C'est Yvan qui détacha la corde du cou de Mahb, pendue comme un mutin à la vergue, alors que, entrant, je m'étais précipité et l'avais enserrée par les jambes et le bassin, à la porter haut, la soulever, l'élever, comme une offrande au ciel, pour la soulager de la traction, mon visage venant buter contre son bas-ventre, ruisselant de mes larmes et de son urine. Et je gueulais comme un possédé dans mon rideau de larmes, qu'on vienne, par pitié.
Chourik, hanté par la disparition de Mahb, s'est réfugié dans les Basses Zones, une bande de terres trempées, où survit une populace de crocheteurs et de nécessiteux, entassés dans des cambuses sans eau et sans électricité. Le Moyen Âge. ourlé par des décharges à ciel ouvert, immense bric-à-brac déversé par la Métropole, qui s'en défend par des barbelés hauts de trois mètres et des patrouilles armées.

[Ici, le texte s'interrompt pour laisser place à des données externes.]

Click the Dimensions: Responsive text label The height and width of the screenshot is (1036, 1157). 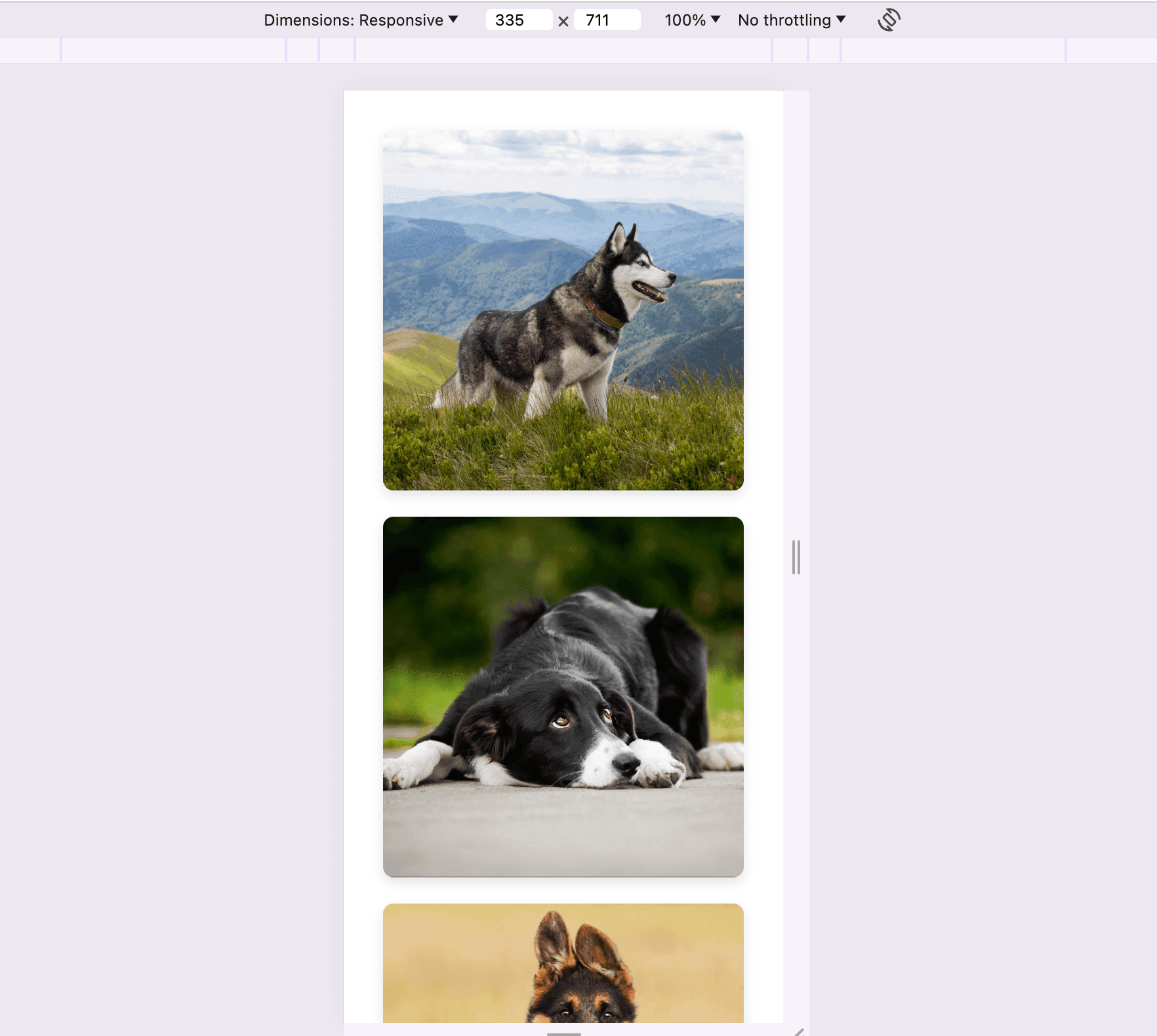click(354, 20)
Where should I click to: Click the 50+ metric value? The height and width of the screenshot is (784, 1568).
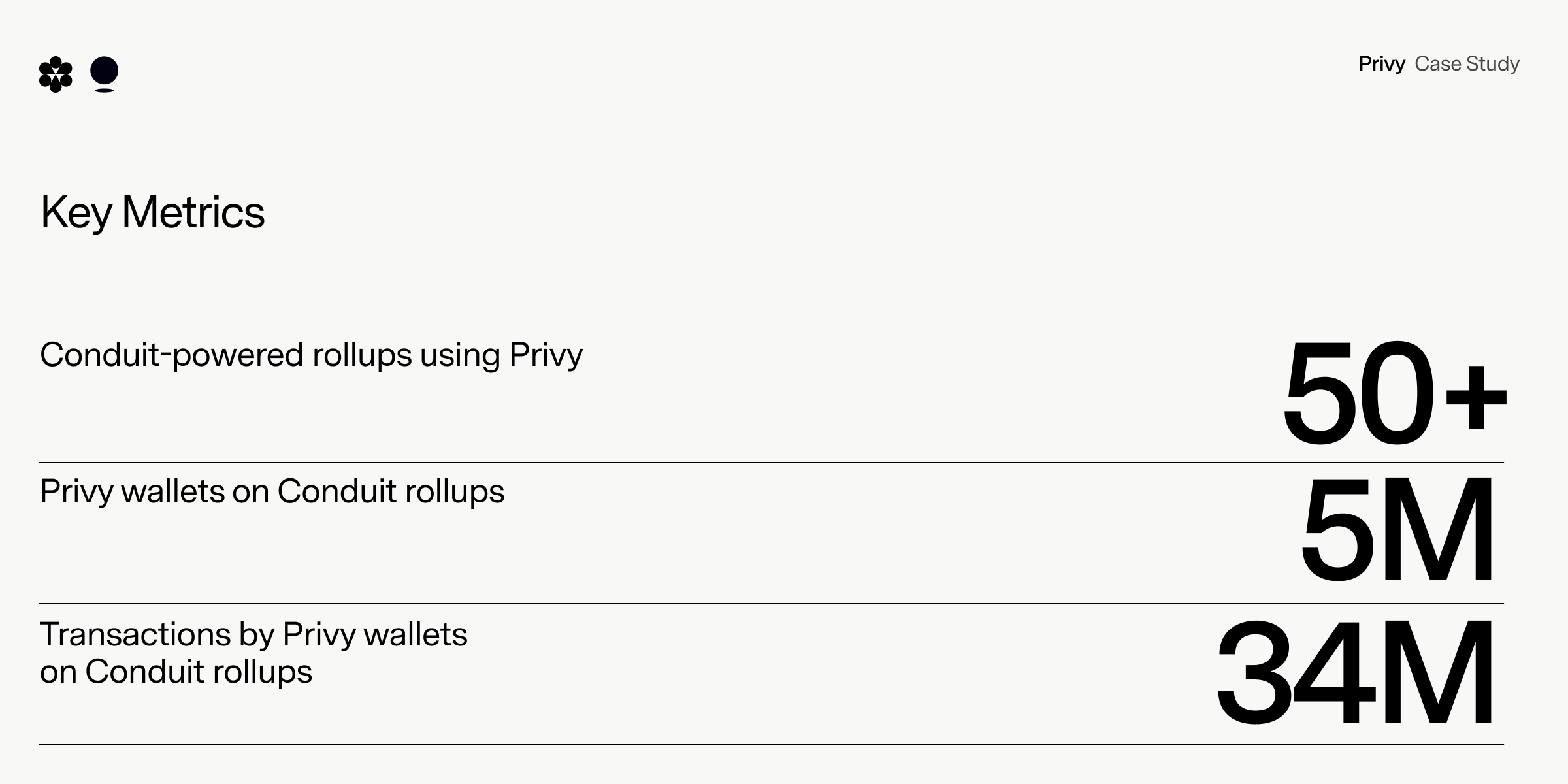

Chourik partage tout avec ses amis, bagarres, rêves, désespoirs et femmes de passage. Pablo, avec son sourire extatique, cherche Dieu dans les bars mal famés où il a le don d'énerver la clientèle. Yvan, lui, est brocanteur, de ceux qui débarrassent les maisons abandonnées. et, pour Yvan, toute maison a un air d'abandon. Un antiquaire profite de cette manne, mais l'antiquaire est assassiné. Et, après lui, Chérubin, un spécial lui aussi, beau comme un sphinx, solitaire mais toujours consentant quand on lui veut du bien.
Or, dans le quartier, circulent deux hommes de main, deux tortionnaires, au service de la mafia de la Métropole. Cet univers baroque est illuminé de l'intérieur par l'humour ravageur et la folie inspirée de ses héros, un trio de givrés, sans morale mais pas mauvais, chroniquement dingues des mêmes femmes. Une sorte d'innocence les transfigure (on pense aux miséreux des bas-fonds de Kurosawa ou aux angéliques mutants de Blade Runner), portée par la grâce et la puissance d'une imagination étincelante.